Court of Appeal finds in favour of executor

In Haertsch v Whiteway [2020] NSWCA 133 the NSW Court of Appeal upheld the appeal of the executor, Adrian Haertsch, overturning the Supreme Court’s decision and dismissing the daughter, Elizabeth Whiteway’s, claim for a family provision order.

Notional estate governed by section 24 of Family Provision Act

In determining whether the property in the stepmother, Stephne’s, estate could be designated as the notional estate of the father, Donald, the court referred to section 24 of the NSW Family Provision Act 1982 (Act).

This Act was applicable to Donald’s estate because he died in 2003, before the commencement of Ch 3 of the NSW Succession Act 2006 in 2009.

If the criterion in section 24(a) is met, then under section 24(b) if the court finds that “as a result of a distribution from the estate of the deceased person, property became held by a person”, it can make an order designating as notional estate of the deceased person such property as it may specify, being property which is held by the person.

Primary judge construes section 24(b) as inviting chain of causation inquiry

The primary judge construed section 24(b) as inviting a “chain of causation” inquiry, leading to a conclusion that the property in Stephne’s estate could be designated as the notional estate of Donald.

The primary judge found that as a result of the distribution from Donald’s estate, property became held by Stephne, and in due course by her brother Adrian in his capacity as her legal personal representative. Further:

That “property” became (and remains) held by Adrian in his capacity as the legal personal representative of Stephne “as a result of a distribution from the estate” of the deceased, [Donald], no less than it became held by Stephne “a result of a distribution” from [Donald’s] estate. Stephne’s death did not, of itself, break the causal link between the deceased and the property. “Property” emanating from the deceased’s estate, identifiably, included the deceased’s house at Burradoo [i.e. the matrimonial home], the proceeds of sale of which ($900,000) funded the purchase of Stephne’s home unit at Bowral (for $740,000), the net proceeds of sale of which by her estate have yet to be distributed.

Court of Appeal rejects primary judge’s construction of section 24(b) and rules no notional estate

The Court of Appeal rejected the primary judge’s construction of section 24(b).

The court instead construed the section as identifying a single event (ie the distribution from the deceased’s estate), and inquiring whether, as a result of its occurrence, and nothing else, property became held by a person. The court said that “if a finding is made to that effect, the power [under section 24(b)] is enlivened in respect of property of that person”.

On this construction, the court said that “the persons whose property may be designated notional estate by reason of s 24 are those who have ‘received a benefit from [the] deceased estate’”.

Adrian Haertsch was not such a person. He did not become an owner of property as a result of a distribution from Donald Whiteway’s estate, and therefore he was not a person within paragraph 24(b) whose property might be designated as the notional estate of Donald Whiteway.

Court has discretion to grant extension of time for making of family provision claim

The court also considered whether the extension of time for the making of an application should have been granted.

Section 16(1)(b) of the Act provided that claims should be made within 18 months of the death of the deceased. (Under section 58 of the Succession Act 2006, which replaced the Family Provision Act, this time limit was reduced to 12 months.)

The court had discretion to extend that 18-month period if “sufficient cause is shown for the application not having been made within that period”.

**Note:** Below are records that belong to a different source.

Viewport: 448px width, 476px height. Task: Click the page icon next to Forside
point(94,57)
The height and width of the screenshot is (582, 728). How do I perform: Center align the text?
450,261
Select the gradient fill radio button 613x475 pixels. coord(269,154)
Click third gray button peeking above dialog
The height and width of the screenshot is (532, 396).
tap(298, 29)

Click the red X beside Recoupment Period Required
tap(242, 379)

The court highlighted that an important consideration in whether to exercise its discretion is the prejudice suffered by other beneficiaries by reason of the delay.

Primary judge erred in exercising discretion to grant extension

The court disagreed with the primary judge’s finding that sufficient cause had been shown by the daughter, Elizabeth, to justify an extension of time.

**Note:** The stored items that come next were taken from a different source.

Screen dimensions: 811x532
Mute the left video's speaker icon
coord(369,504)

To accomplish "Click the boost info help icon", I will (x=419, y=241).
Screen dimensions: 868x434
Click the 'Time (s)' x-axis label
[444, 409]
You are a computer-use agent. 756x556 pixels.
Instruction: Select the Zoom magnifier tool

The court did not accept that Stephne’s assurances to Elizabeth justified Elizabeth’s expectation that when Stephne died, she would receive a greater provision from her estate than she actually did.

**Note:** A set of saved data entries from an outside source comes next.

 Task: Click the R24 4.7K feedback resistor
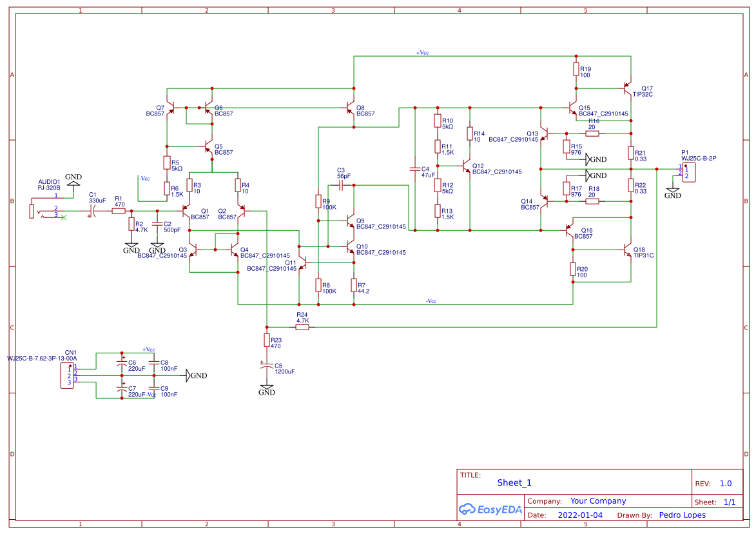(302, 327)
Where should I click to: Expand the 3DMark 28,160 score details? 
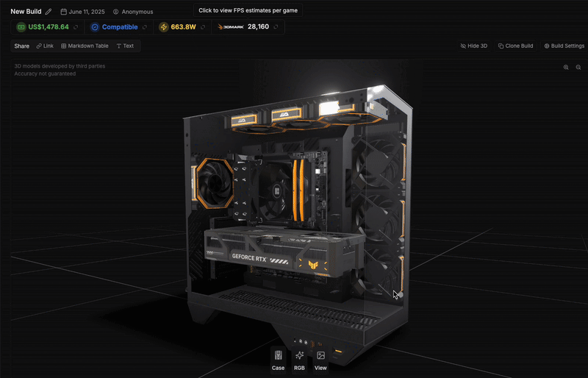[276, 27]
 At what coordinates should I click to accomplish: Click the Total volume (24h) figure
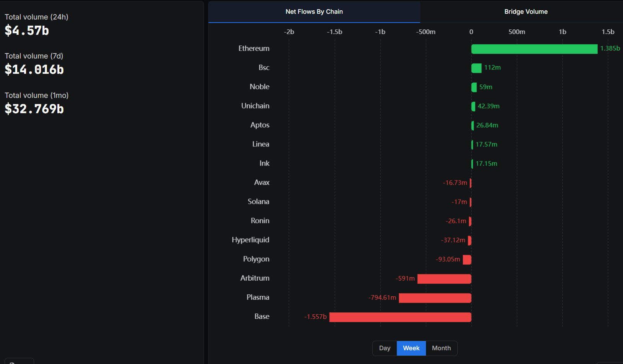coord(27,31)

The court also rejected the primary judge’s conclusion that granting an extension of time would cause no material prejudice to Stephne and the persons who claim under her.

In the court’s view, the primary judge failed to recognise the prejudice caused by departing from Stephne’s expectation in life as to the ownership of her property and her entitlement to make testamentary provisions from that property for friends and family.

Family provision claims involving notional estates are unpredictable

Family provision claims on deceased estates are often complex. Those involving potential notional estates are usually even more unpredictable.

The result of litigation may not always be in the interests of the claimant or competing beneficiaries and the outcomes may sometimes be unexpected.

For those reasons, expert legal advice should be obtained by any intending claimant for further provision, as well as by executors and beneficiaries who may be in a position of defending a will.

Do not wait until step-parent dies to make claim

As this case shows, claims are subject to time limits and other considerations.

If a parent dies leaving a spouse who is not their parent, the child who is intending to make a family provision claim would be advised not to wait for the parent’s spouse to die.

Rather, it is best to make a family provision application within the prescribed time limit, which varies from state to state.

In NSW the current time limit is 12 months from the date of death of the deceased, while in Queensland it is nine months from the date of death.

In Victoria, South Australia and Western Australia the limitation is six months from the grant of probate, whereas in Tasmania it is only three months from the grant of probate.

So that is when the clock starts ticking.

For more information about family provision claims, please see Family provision claims in NSW – spare us the details and curb your expectations.

NOTICE: This article is accurate as at the time of publication and does not constitute legal advice. Please see our legal notices page for more information. Information related to coronavirus can be outdated very quickly.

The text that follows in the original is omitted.